**Assignment**
Each entry below has to be written out again exactly.

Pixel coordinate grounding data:

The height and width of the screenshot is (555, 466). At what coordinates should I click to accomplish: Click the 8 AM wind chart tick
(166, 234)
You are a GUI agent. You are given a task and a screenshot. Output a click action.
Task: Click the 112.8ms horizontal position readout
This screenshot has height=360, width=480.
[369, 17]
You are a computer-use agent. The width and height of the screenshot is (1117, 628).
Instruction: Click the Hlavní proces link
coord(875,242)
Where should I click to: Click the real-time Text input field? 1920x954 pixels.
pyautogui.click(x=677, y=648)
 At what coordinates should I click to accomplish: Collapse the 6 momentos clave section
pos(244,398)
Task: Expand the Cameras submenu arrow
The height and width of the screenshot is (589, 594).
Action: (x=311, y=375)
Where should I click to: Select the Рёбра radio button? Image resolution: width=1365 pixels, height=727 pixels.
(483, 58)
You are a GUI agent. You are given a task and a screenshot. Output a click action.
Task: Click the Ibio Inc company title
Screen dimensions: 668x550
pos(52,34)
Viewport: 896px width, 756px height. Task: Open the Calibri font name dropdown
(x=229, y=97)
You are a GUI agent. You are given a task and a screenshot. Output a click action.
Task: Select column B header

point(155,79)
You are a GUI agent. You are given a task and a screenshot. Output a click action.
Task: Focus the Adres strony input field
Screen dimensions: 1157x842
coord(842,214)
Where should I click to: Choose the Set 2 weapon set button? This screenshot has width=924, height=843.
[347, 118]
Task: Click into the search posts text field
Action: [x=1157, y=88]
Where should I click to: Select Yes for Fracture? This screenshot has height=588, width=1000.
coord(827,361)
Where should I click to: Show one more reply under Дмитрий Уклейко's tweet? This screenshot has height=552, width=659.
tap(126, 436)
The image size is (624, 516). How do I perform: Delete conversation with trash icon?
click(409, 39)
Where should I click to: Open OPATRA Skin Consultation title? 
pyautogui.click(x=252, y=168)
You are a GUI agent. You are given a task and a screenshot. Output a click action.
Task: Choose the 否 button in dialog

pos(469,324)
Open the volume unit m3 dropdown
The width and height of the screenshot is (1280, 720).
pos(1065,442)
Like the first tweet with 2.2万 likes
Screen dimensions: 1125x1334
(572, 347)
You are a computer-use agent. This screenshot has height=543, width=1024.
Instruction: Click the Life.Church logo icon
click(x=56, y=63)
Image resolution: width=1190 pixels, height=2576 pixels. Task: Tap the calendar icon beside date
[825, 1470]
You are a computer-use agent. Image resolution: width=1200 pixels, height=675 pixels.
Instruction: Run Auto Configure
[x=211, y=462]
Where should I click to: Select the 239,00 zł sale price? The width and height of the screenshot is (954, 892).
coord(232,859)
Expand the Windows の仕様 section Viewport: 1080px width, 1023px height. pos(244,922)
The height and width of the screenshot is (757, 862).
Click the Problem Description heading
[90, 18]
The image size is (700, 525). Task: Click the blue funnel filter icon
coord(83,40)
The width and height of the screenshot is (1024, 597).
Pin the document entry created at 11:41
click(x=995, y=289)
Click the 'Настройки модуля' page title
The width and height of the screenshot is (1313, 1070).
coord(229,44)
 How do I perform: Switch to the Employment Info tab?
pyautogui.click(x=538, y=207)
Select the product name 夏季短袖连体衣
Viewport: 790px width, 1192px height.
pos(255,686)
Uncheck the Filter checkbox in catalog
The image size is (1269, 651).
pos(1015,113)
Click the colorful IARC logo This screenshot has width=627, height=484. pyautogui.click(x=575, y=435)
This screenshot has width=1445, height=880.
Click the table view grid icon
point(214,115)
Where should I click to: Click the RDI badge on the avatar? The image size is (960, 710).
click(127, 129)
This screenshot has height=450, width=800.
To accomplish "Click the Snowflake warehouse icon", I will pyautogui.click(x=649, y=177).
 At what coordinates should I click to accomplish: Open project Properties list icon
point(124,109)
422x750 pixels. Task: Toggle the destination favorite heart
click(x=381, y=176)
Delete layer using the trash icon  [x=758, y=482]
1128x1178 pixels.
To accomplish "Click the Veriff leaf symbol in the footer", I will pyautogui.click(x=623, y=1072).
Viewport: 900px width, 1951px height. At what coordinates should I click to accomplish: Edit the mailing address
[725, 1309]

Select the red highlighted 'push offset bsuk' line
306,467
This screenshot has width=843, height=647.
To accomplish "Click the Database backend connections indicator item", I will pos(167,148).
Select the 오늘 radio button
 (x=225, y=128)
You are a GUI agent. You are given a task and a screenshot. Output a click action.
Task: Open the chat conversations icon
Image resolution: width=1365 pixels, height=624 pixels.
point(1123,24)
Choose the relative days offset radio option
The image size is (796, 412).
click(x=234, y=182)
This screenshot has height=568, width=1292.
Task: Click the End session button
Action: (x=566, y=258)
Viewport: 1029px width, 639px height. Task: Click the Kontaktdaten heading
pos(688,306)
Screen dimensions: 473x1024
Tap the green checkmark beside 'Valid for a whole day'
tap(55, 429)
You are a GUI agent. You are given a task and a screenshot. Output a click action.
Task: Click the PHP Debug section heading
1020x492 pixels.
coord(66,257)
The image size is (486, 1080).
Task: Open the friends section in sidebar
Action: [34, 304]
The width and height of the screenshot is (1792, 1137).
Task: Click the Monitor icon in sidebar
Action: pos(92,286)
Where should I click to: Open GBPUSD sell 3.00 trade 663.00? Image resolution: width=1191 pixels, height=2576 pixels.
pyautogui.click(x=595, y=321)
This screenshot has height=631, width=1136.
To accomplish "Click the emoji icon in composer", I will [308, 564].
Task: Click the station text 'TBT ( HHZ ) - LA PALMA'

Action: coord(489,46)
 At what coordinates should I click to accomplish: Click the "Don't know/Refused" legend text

**Response to this task**
The height and width of the screenshot is (555, 466). At what coordinates should I click to accomplish: Click the 8 AM wind chart tick
(166, 234)
You are a GUI agent. You are given a task and a screenshot. Output a click action.
Task: Click the 112.8ms horizontal position readout
This screenshot has height=360, width=480.
[369, 17]
You are a computer-use agent. The width and height of the screenshot is (1117, 628).
Instruction: Click the Hlavní proces link
coord(875,242)
Where should I click to: Click the real-time Text input field? 1920x954 pixels.
pyautogui.click(x=677, y=648)
 At what coordinates should I click to accomplish: Collapse the 6 momentos clave section
pos(244,398)
Task: Expand the Cameras submenu arrow
The height and width of the screenshot is (589, 594).
Action: (x=311, y=375)
Where should I click to: Select the Рёбра radio button? Image resolution: width=1365 pixels, height=727 pixels.
(483, 58)
You are a GUI agent. You are given a task and a screenshot. Output a click action.
Task: Click the Ibio Inc company title
Screen dimensions: 668x550
pos(52,34)
Viewport: 896px width, 756px height. Task: Open the Calibri font name dropdown
(x=229, y=97)
You are a GUI agent. You are given a task and a screenshot. Output a click action.
Task: Select column B header

point(155,79)
You are a GUI agent. You are given a task and a screenshot. Output a click action.
Task: Focus the Adres strony input field
Screen dimensions: 1157x842
coord(842,214)
Where should I click to: Choose the Set 2 weapon set button? This screenshot has width=924, height=843.
[347, 118]
Task: Click into the search posts text field
Action: [x=1157, y=88]
Where should I click to: Select Yes for Fracture? This screenshot has height=588, width=1000.
coord(827,361)
Where should I click to: Show one more reply under Дмитрий Уклейко's tweet? This screenshot has height=552, width=659.
tap(126, 436)
The image size is (624, 516). How do I perform: Delete conversation with trash icon?
click(409, 39)
Where should I click to: Open OPATRA Skin Consultation title? 
pyautogui.click(x=252, y=168)
You are a GUI agent. You are given a task and a screenshot. Output a click action.
Task: Choose the 否 button in dialog

pos(469,324)
Open the volume unit m3 dropdown
The width and height of the screenshot is (1280, 720).
pos(1065,442)
Like the first tweet with 2.2万 likes
Screen dimensions: 1125x1334
(572, 347)
You are a computer-use agent. This screenshot has height=543, width=1024.
Instruction: Click the Life.Church logo icon
click(x=56, y=63)
Image resolution: width=1190 pixels, height=2576 pixels. Task: Tap the calendar icon beside date
[825, 1470]
You are a computer-use agent. Image resolution: width=1200 pixels, height=675 pixels.
Instruction: Run Auto Configure
[x=211, y=462]
Where should I click to: Select the 239,00 zł sale price? The width and height of the screenshot is (954, 892).
coord(232,859)
Expand the Windows の仕様 section Viewport: 1080px width, 1023px height. pos(244,922)
The height and width of the screenshot is (757, 862).
Click the Problem Description heading
[90, 18]
The image size is (700, 525). Task: Click the blue funnel filter icon
coord(83,40)
The width and height of the screenshot is (1024, 597).
Pin the document entry created at 11:41
click(x=995, y=289)
Click the 'Настройки модуля' page title
The width and height of the screenshot is (1313, 1070).
coord(229,44)
 How do I perform: Switch to the Employment Info tab?
pyautogui.click(x=538, y=207)
Select the product name 夏季短袖连体衣
Viewport: 790px width, 1192px height.
pos(255,686)
Uncheck the Filter checkbox in catalog
The image size is (1269, 651).
pos(1015,113)
Click the colorful IARC logo This screenshot has width=627, height=484. pyautogui.click(x=575, y=435)
This screenshot has width=1445, height=880.
Click the table view grid icon
point(214,115)
Where should I click to: Click the RDI badge on the avatar? The image size is (960, 710).
click(127, 129)
This screenshot has height=450, width=800.
To accomplish "Click the Snowflake warehouse icon", I will pyautogui.click(x=649, y=177).
 At what coordinates should I click to accomplish: Open project Properties list icon
point(124,109)
422x750 pixels. Task: Toggle the destination favorite heart
click(x=381, y=176)
Delete layer using the trash icon  [x=758, y=482]
1128x1178 pixels.
To accomplish "Click the Veriff leaf symbol in the footer", I will pyautogui.click(x=623, y=1072).
Viewport: 900px width, 1951px height. At what coordinates should I click to accomplish: Edit the mailing address
[725, 1309]

Select the red highlighted 'push offset bsuk' line
306,467
This screenshot has width=843, height=647.
To accomplish "Click the Database backend connections indicator item", I will pos(167,148).
Select the 오늘 radio button
 (x=225, y=128)
You are a GUI agent. You are given a task and a screenshot. Output a click action.
Task: Open the chat conversations icon
Image resolution: width=1365 pixels, height=624 pixels.
point(1123,24)
Choose the relative days offset radio option
The image size is (796, 412).
click(x=234, y=182)
This screenshot has height=568, width=1292.
Task: Click the End session button
Action: (x=566, y=258)
Viewport: 1029px width, 639px height. Task: Click the Kontaktdaten heading
pos(688,306)
Screen dimensions: 473x1024
Tap the green checkmark beside 'Valid for a whole day'
tap(55, 429)
You are a GUI agent. You are given a task and a screenshot. Output a click action.
Task: Click the PHP Debug section heading
1020x492 pixels.
coord(66,257)
The image size is (486, 1080).
Task: Open the friends section in sidebar
Action: [34, 304]
The width and height of the screenshot is (1792, 1137).
Task: Click the Monitor icon in sidebar
Action: pos(92,286)
Where should I click to: Open GBPUSD sell 3.00 trade 663.00? Image resolution: width=1191 pixels, height=2576 pixels.
pyautogui.click(x=595, y=321)
This screenshot has height=631, width=1136.
To accomplish "Click the emoji icon in composer", I will [308, 564].
Task: Click the station text 'TBT ( HHZ ) - LA PALMA'

Action: coord(489,46)
 At what coordinates should I click to accomplish: Click the "Don't know/Refused" legend text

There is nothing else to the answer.